A scam comes in many forms, but this one was over the top.
When Mammoth resident Irene Molloy realized Monday that the man who coerced her to send him $10,000 had been calling her “Grandma” instead of “Nana,” she realized she’d been had.
“I was sitting in a chair afterward, trying to regain my thinking, and I remembered,” she said. “He was the only grandchild I had that called me ‘Nana’ not ‘Grandma.’”
But it was too late. The money, wired to Lima, Peru, where a man claiming to be John Molloy had told her he would go to jail if she didn’t send the money, was gone.
“I kissed that money goodbye right then,” she said ruefully.
“I feel like such an idiot,” she said, “but he sounded exactly like John. He knew John’s friends, he knew the names of our family … he knew a lot.”
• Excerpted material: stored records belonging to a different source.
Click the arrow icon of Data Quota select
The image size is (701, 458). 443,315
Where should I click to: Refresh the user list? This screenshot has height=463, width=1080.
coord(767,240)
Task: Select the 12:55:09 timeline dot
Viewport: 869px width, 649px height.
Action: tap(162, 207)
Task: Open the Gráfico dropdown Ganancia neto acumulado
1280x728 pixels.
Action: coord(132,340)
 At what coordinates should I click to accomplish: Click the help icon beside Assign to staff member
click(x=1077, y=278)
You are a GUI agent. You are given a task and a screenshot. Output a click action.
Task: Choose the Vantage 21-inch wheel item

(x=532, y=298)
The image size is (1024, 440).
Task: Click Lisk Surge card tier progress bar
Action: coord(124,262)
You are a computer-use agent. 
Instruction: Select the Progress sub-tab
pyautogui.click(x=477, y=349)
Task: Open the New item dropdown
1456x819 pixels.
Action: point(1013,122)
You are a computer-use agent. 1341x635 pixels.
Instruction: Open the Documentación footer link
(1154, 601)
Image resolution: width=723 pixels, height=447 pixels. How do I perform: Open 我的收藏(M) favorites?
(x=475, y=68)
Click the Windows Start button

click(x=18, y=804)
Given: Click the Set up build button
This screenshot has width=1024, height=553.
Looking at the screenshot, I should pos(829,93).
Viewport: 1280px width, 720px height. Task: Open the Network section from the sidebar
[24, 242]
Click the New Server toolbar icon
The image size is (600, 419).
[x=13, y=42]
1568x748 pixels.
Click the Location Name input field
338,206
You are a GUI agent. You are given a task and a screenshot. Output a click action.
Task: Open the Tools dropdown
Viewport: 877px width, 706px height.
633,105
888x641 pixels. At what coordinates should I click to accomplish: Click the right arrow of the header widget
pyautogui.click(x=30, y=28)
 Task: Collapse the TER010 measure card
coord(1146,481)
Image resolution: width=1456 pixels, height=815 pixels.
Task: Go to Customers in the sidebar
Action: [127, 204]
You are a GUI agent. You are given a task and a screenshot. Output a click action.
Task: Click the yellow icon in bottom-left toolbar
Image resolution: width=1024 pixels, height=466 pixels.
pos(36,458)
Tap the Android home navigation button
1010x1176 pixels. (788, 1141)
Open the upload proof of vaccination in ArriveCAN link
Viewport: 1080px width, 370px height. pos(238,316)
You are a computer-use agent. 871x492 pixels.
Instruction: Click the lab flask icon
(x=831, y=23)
Even after the man called a third time early Tuesday morning to ask her for yet more money – by then she had uncovered the scam and reported it to Mammoth police – she said she could have sworn from just the man’s voice that it was her grandson.
“It still sounded just like him,” Molloy said. “He said, ‘Grandma, I’m OK but I’ve missed the plane home.’ Then he said he needed more money. But when I asked him for his phone number, he hung up on me and he hasn’t called me back since then.”
Molloy has a landline phone with no caller ID. There was no way for her to identify where the caller was calling from or she would have given the police that information, she said.
“I think they target older people who live alone,” she said. “If I had been living with someone, I think I would have talked it out, and figured it out sooner.”
The man’s story was compelling and believable, she said. He asked her first for money to cover a car insurance check that he had sent to Peru but that was not there yet. He told her then he was in Lima for a wedding of a fraternity brother, and he named friends that she recognized.
The caller also told her not to tell his parents he was in Peru because he didn’t want them to worry about him. Then, when she bit that one, he called again several hours later and said he’d been in a car accident and destroyed a city street light pole. If he didn’t pay for the street pole, he was going to jail, he told Molloy.
“And I’d had friends in foreign countries ending up in jail for reasons like he gave me, so I knew it was possible,” she said.
She said she’s been targeted by other people trying to get money from her, but never by someone who sounds just like someone she knew, or, someone who knew as much about her and her family as this caller did.
“I think they must have gotten the information from all those social networking sites,” she said. “People put everything about themselves up on those sites. And I know now that you can alter people’s voices electronically to make them sound different. He could have gotten all of the information about John’s friends that way. I even asked him Monday who he was there with, and he told me a name I recognized. In retrospect, I can see what happened. But when you get a call like that, when you think your grandson is in trouble and could go to jail in a foreign country, you aren’t emotionally stable.
“Even the way they handled it, putting me on the line for the wire transfer with someone with no accent, seemed plausible,” she said. “I think it’s being done by Americans.
“I thought about not telling anyone about this because I am embarrassed, but then I decided I want other people to know about this,” Molloy said. “I’ve always prided myself on being aware and intelligent, but I wasn’t expecting something like this.”
Mammoth Lake Police Chief Dan Watson has seen it all, after decades in law enforcement. But this type of scam was something new, even to him.
“The elderly (in particular) are sometimes victims of embezzlement scams,” Watson said. “But I’ve never heard of one like this, where the suspect had knowledge about the victim’s grandson. This case was different because it involved two phone calls. The victim asked a series of questions and got responses that caused her to believe it was her grandson.
“That indicates this was a more sophisticated scam than the emails people get from someone in an African nation asking for your assistance in disbursing funds, or an Instant Message from a friend who claims their wallet was stolen while on vacation.
“Taking advantage of someone like this grandmother is despicable,” he said. “If someone gets a request that doesn’t seem right, as was the case here, they should go with their instincts and try to verify the information being provided. The Internet has now become a common way of approaching potential victims.”
As for Molloy, now out some $10,000 that she could ill afford to lose, she’s counting her blessings. After talking about it to friends and family, she realized a similar scam is going around other areas, which is why she decided to talk about it in public. Now, it’s time to move on.
“It’s a blow, but like my daughter and I were saying, it’s still only money,” she said. “Everyone in my family is alright, their health is good. That’s more important than anything else.”